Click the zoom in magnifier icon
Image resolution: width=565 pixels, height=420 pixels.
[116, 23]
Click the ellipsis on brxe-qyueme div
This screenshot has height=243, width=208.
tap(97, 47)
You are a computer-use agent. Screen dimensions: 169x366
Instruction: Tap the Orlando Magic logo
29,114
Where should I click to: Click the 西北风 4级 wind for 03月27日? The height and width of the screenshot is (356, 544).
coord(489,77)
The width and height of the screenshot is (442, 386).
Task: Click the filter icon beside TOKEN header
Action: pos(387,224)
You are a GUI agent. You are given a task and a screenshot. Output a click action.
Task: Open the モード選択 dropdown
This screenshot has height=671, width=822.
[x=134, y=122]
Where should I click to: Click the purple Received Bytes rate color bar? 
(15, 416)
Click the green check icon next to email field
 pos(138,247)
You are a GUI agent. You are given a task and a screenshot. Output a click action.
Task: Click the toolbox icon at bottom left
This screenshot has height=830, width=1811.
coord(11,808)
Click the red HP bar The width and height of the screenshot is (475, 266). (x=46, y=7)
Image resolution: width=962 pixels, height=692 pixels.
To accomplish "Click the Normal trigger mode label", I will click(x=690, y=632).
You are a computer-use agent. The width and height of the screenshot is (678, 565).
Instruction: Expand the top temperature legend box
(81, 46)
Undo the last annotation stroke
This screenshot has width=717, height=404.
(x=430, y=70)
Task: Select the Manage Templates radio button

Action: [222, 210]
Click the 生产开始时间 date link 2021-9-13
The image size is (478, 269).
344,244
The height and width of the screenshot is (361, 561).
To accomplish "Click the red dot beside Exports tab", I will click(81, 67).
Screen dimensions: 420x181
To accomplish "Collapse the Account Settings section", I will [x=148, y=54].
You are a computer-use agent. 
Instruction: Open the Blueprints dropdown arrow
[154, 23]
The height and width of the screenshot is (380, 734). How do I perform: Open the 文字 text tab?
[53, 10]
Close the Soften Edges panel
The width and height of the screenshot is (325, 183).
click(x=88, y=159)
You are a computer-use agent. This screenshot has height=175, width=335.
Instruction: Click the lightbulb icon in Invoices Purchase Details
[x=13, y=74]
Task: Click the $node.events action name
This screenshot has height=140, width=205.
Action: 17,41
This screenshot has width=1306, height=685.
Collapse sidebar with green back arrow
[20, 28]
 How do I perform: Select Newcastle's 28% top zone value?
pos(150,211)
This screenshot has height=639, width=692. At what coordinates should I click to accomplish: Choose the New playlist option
--*--
▸ **Activity**
Return the entries above exactly as they appear.

▸ **Written response**
Click the zoom in magnifier icon
Image resolution: width=565 pixels, height=420 pixels.
[116, 23]
Click the ellipsis on brxe-qyueme div
This screenshot has height=243, width=208.
tap(97, 47)
You are a computer-use agent. Screen dimensions: 169x366
Instruction: Tap the Orlando Magic logo
29,114
Where should I click to: Click the 西北风 4级 wind for 03月27日? The height and width of the screenshot is (356, 544).
coord(489,77)
The width and height of the screenshot is (442, 386).
Task: Click the filter icon beside TOKEN header
Action: pos(387,224)
You are a GUI agent. You are given a task and a screenshot. Output a click action.
Task: Open the モード選択 dropdown
This screenshot has height=671, width=822.
[x=134, y=122]
Where should I click to: Click the purple Received Bytes rate color bar? 
(15, 416)
Click the green check icon next to email field
 pos(138,247)
You are a GUI agent. You are given a task and a screenshot. Output a click action.
Task: Click the toolbox icon at bottom left
This screenshot has height=830, width=1811.
coord(11,808)
Click the red HP bar The width and height of the screenshot is (475, 266). (x=46, y=7)
Image resolution: width=962 pixels, height=692 pixels.
To accomplish "Click the Normal trigger mode label", I will click(x=690, y=632).
You are a computer-use agent. The width and height of the screenshot is (678, 565).
Instruction: Expand the top temperature legend box
(81, 46)
Undo the last annotation stroke
This screenshot has width=717, height=404.
(x=430, y=70)
Task: Select the Manage Templates radio button

Action: [222, 210]
Click the 生产开始时间 date link 2021-9-13
The image size is (478, 269).
344,244
The height and width of the screenshot is (361, 561).
To accomplish "Click the red dot beside Exports tab", I will click(81, 67).
Screen dimensions: 420x181
To accomplish "Collapse the Account Settings section", I will [x=148, y=54].
You are a computer-use agent. 
Instruction: Open the Blueprints dropdown arrow
[154, 23]
The height and width of the screenshot is (380, 734). How do I perform: Open the 文字 text tab?
[53, 10]
Close the Soften Edges panel
The width and height of the screenshot is (325, 183).
click(x=88, y=159)
You are a computer-use agent. This screenshot has height=175, width=335.
Instruction: Click the lightbulb icon in Invoices Purchase Details
[x=13, y=74]
Task: Click the $node.events action name
This screenshot has height=140, width=205.
Action: 17,41
This screenshot has width=1306, height=685.
Collapse sidebar with green back arrow
[20, 28]
 How do I perform: Select Newcastle's 28% top zone value?
pos(150,211)
This screenshot has height=639, width=692. At what coordinates should I click to accomplish: Choose the New playlist option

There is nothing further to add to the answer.